| What is required |
Copy the lines from the line with "Viewport: 779px width, 422px" up to and including the line with "Looking at the screenshot, I should pos(127,148).", renaming "Viewport" to "Screen" and leaving everything else unchanged. Omit the pictures from your answer.

Interface element records

════════════════════

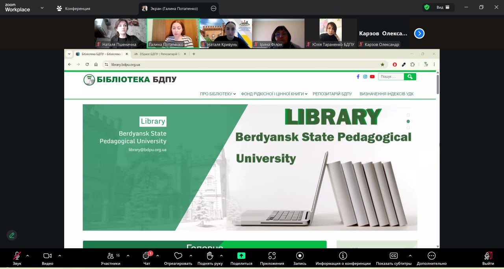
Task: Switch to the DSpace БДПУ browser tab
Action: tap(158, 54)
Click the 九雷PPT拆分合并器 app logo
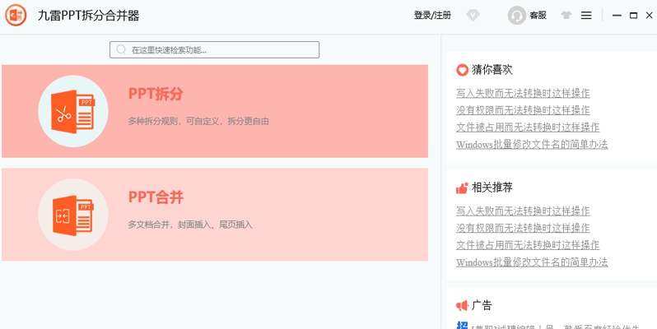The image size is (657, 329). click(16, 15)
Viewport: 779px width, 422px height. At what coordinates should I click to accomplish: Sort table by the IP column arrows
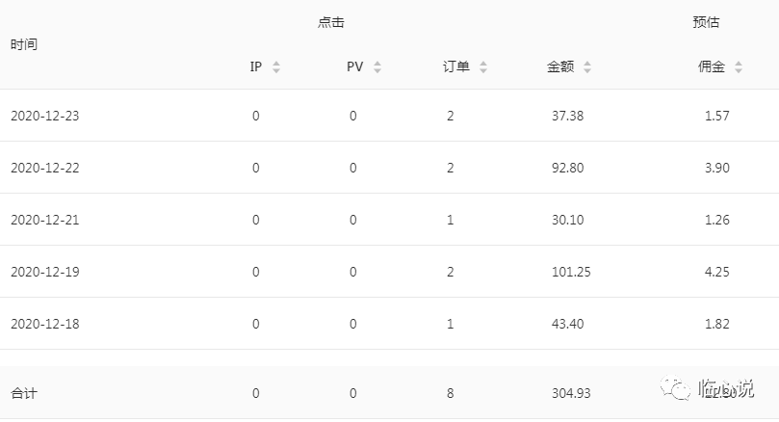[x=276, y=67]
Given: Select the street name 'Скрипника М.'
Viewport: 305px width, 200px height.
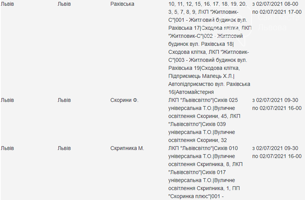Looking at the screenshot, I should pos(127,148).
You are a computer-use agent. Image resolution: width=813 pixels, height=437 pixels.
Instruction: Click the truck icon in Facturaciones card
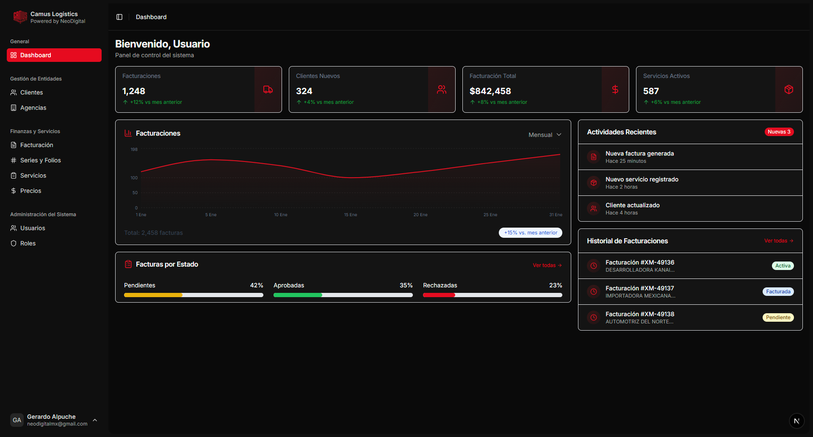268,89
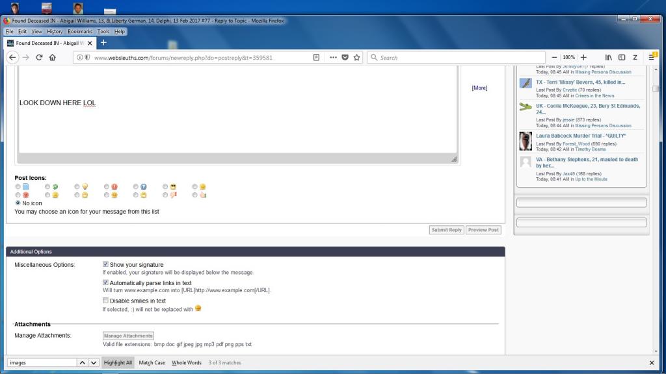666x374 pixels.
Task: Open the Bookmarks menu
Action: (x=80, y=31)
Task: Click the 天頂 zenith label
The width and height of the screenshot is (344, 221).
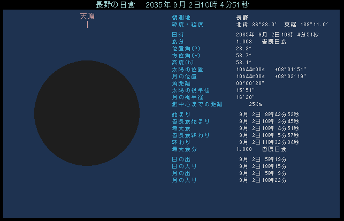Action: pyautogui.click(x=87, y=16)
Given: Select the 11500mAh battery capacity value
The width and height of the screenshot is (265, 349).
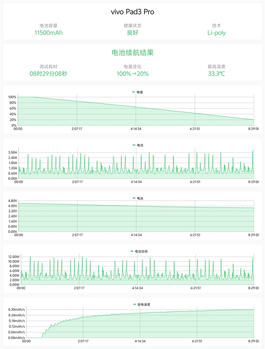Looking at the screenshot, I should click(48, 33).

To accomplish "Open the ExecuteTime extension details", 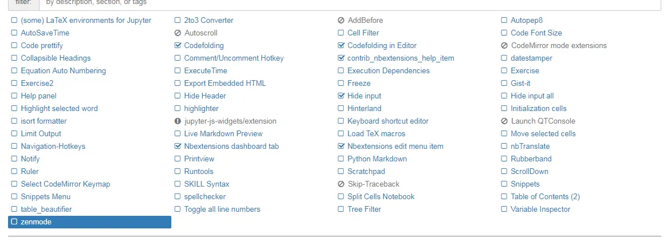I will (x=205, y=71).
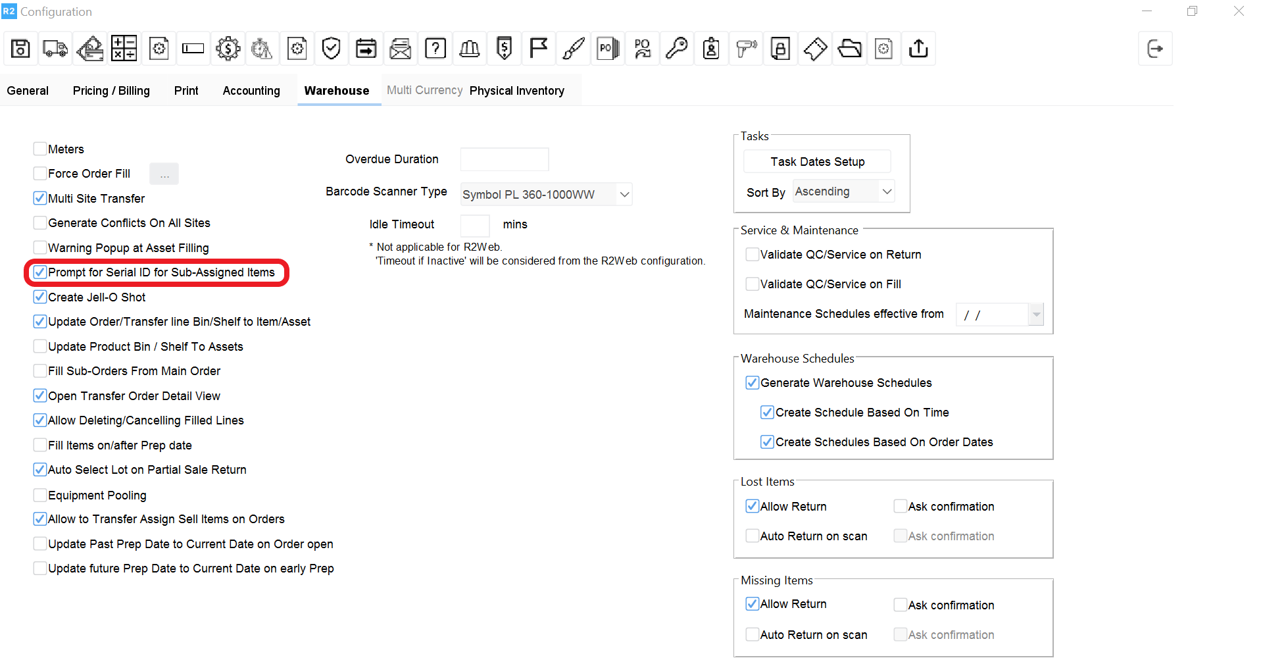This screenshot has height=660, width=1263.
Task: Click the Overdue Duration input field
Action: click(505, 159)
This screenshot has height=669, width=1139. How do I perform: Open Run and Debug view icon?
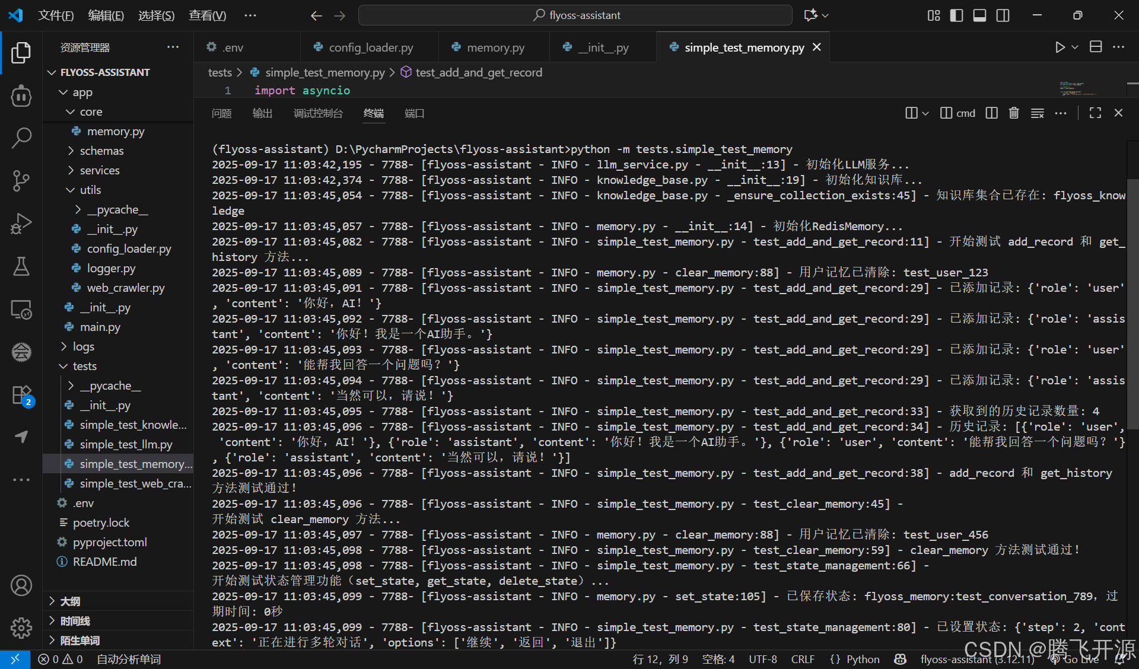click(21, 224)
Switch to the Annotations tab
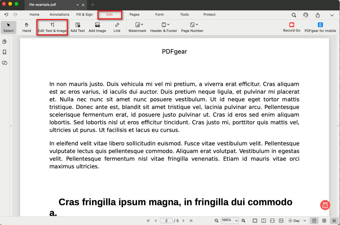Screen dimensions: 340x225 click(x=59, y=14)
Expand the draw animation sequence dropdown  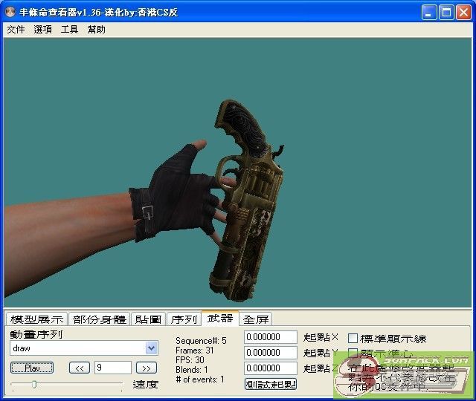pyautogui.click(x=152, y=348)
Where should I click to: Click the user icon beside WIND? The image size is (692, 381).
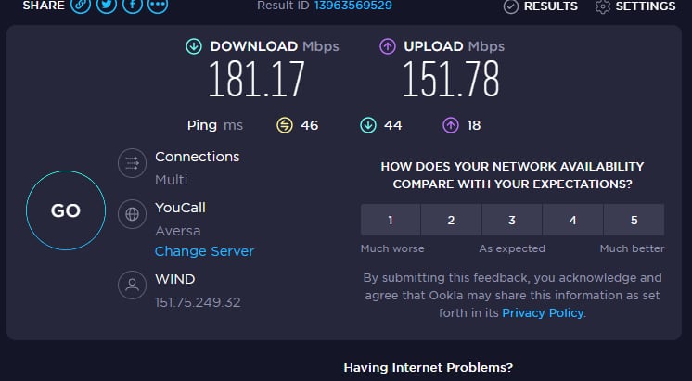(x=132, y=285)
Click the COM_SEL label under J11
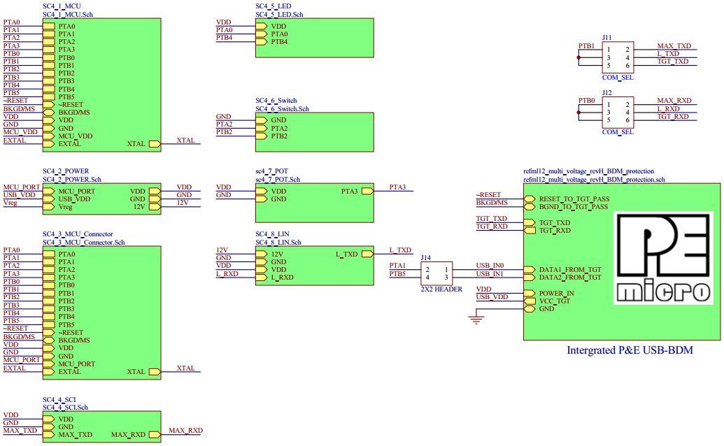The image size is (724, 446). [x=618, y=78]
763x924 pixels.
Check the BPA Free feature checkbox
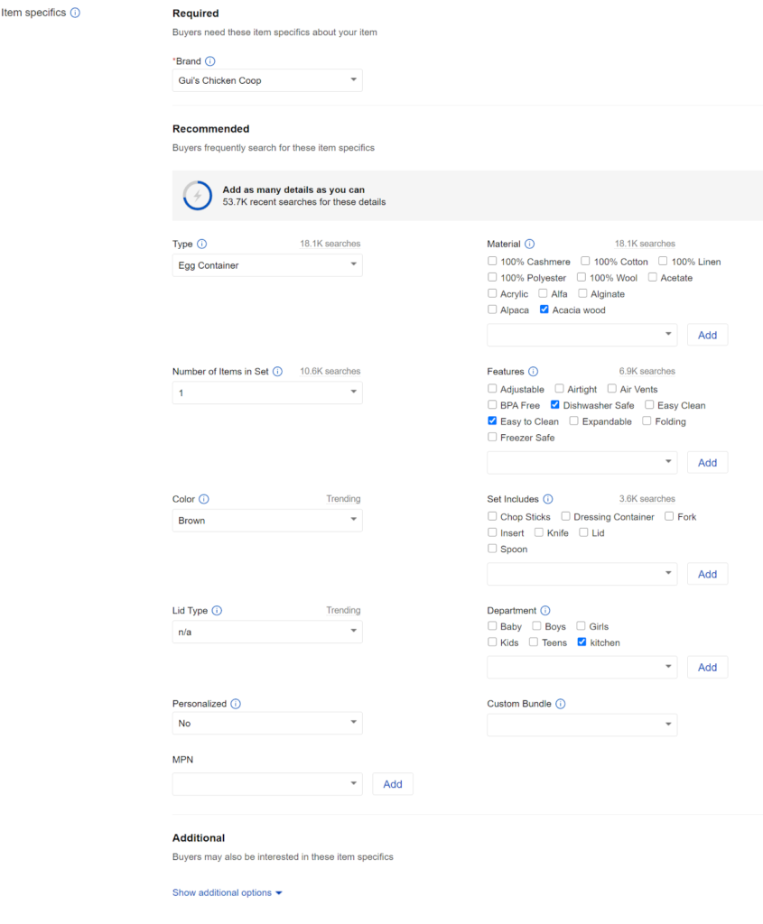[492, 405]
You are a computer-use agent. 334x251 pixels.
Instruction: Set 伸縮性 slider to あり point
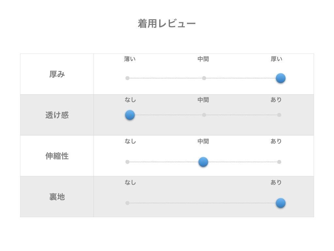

════════════════════

| Written solution |
Screen: 779px width, 422px height. At what coordinates should I click to accomplish: Sort table by the IP column arrows
[x=276, y=67]
Given: Select the street name 'Скрипника М.'
Screen: 305px width, 200px height.
Looking at the screenshot, I should pos(127,148).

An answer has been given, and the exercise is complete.